Raised by Successful Parents, Followed in Father's Footsteps, Specialized in the Study of Skin



1914-2003

Dermatologist

John A. "Jack" Kenney Jr. was a distinguished dermatologist and pioneer in the study of skin diseases afflicting non-white populations. One of the first black doctors trained in dermatology, he was a prominent member of the dermatology department at Howard University's medical school for more than 40 years. Kenney became an inspirational figure to several generations of black medical professionals. His obituary in the Washington Post estimated that Kenney mentored or trained about a third of the 300 black dermatologists currently practicing in the United States.



Raised by Successful Parents

John Andrew Kenney, Jr. was born on October 8, 1914 in Tuskegee, Alabama, the eldest of four children born to Dr. John A. Kenney, Sr. and Frieda Armstrong Kenney. His father was also an extremely important figure in black medicine, an advocate both for black patients and medical professionals. The author of the groundbreaking 1912 book, The Negro in Medicine, he served as medical director and chief surgeon at the general hospital at the Tuskegee Institute. Kenney's mother, one of the first black women to graduate from Boston University, also taught at the Institute.

Kenney's father joined the Tuskegee Institute staff at the personal invitation of Booker T. Washington, the Institute's founder, and was the personal physician to both Washington and agricultural scientist George Washington Carver who, according to Kenney's obituary in the Washington Post, took the Kenney children on Sunday nature walks.

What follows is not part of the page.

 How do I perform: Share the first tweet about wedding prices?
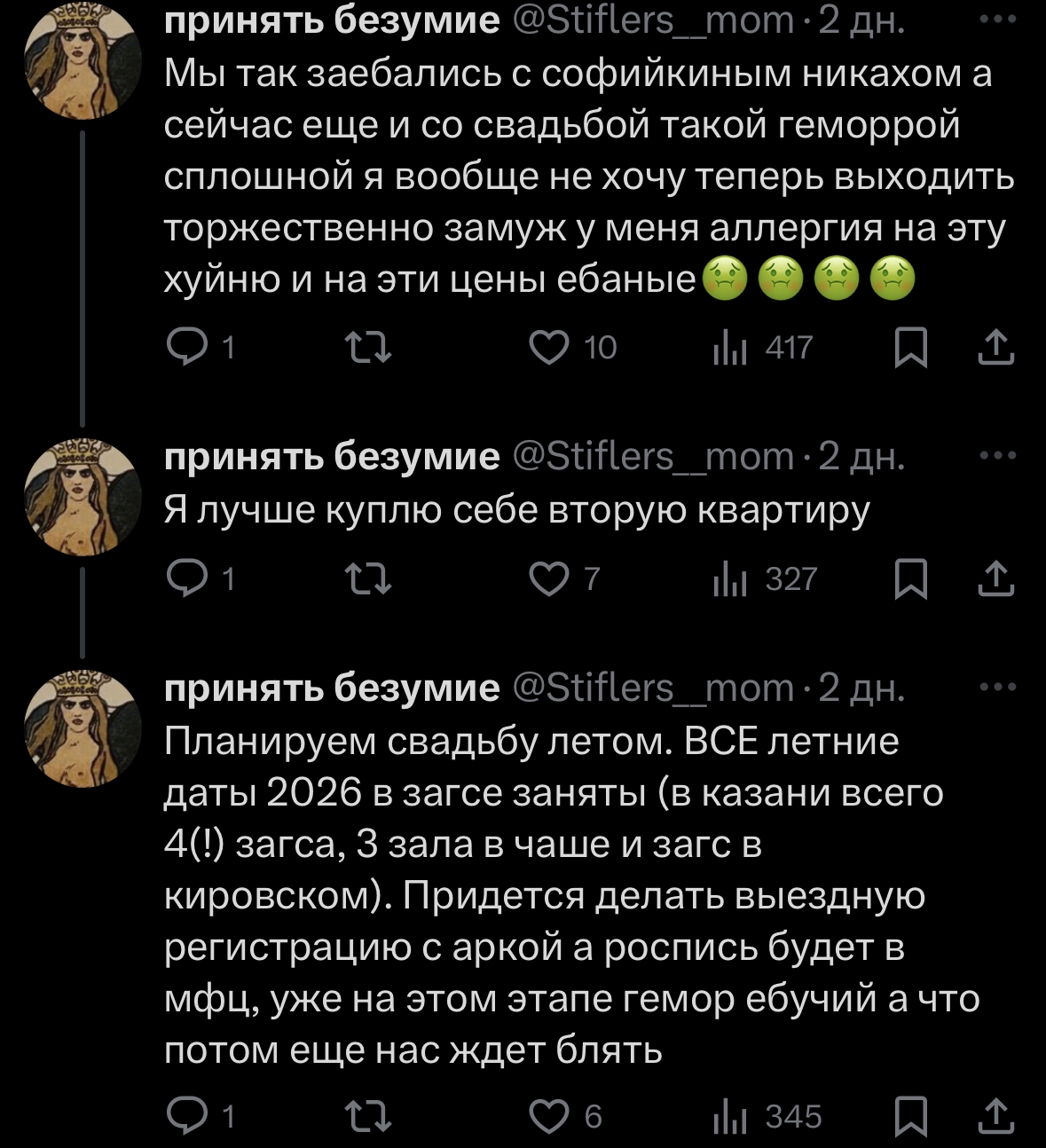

The family was forced to leave Tuskegee in 1923 as a result of Dr. Kenney Sr.'s attempts to get black doctors hired at the Tuskegee Veterans Administration Hospital, an institution built to serve black veterans of World War I. When the Ku Klux Klan threatened his life and burned a cross on the family's lawn: the Kenney family fled within 24 hours, moving north to Montclair, New Jersey. There they encountered the same lack of medical services for black patients and professional opportunities for black medical professionals. Kenney's father founded the first hospital for blacks in nearby Newark. Kenney Memorial Hospital opened in 1927, and Kenney donated the small private hospital to the black community of New Jersey on Christmas Eve, 1934.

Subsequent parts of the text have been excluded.